Deep learning fails for small data

In deep learning, layers of neural networks are stacked on top of each other — increasingly complex aspects of the data are learned at each layer. 

Deep learning tends to perform only when there is very big data, and ideally when the world does not change (like a computer game). 

However, it is bad at learning from small data in the real world. This is due to the multi-layered architecture: deep learning models have large numbers (often millions, sometimes billions) of hidden features whose values are radically underdetermined by small data — it’s analogous to attempting to solve a system of simultaneous equations with too many variables. 

The performance of today’s deep learning systems tends to take a hit when they go from the lab to the field.

Yoshua Bengio, Geoffrey Hinton and Yann LeCun, the “Godfathers of Deep Learning”

Deep learning’s small data problem is one reason why just 16% of organizations have successfully embedded these algorithms in their standard business processes, and even fewer are realizing meaningful returns from their investments in machine learning.

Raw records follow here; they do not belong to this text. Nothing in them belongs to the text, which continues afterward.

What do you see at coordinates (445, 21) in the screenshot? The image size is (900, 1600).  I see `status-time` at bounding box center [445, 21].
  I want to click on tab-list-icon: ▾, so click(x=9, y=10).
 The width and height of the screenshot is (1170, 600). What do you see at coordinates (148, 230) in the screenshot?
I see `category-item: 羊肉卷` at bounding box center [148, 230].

“The performance of today’s best AI systems tends to take a hit when they go from the lab to the field”, as Bengio, Hinton and LeCun, three leading deep learning researchers, recently acknowledged.

Causal AI for small data

Causal AI is the next giant leap in AI. Causal AI is the only technology that can reason about the world like humans do. Humans can learn from extremely small datasets, often from just one example, and Causal AI can do the same. 

More technically, Causal AI models are learned from very few data points by leveraging causal discovery algorithms — a novel class of algorithms designed to pick out critical information from a complex world through very limited observations, like humans do. 

Causal AI also enables humans to share their insights and background knowledge with the AI, essentially providing data when and where it isn’t available. 

Equipped with a causal model of the business environment, Causal AI can think outside of the small data it’s given and imagine novel scenarios not present in historical data. 


Causal AI is making a significant impact on businesses today; small data handling is one reason why.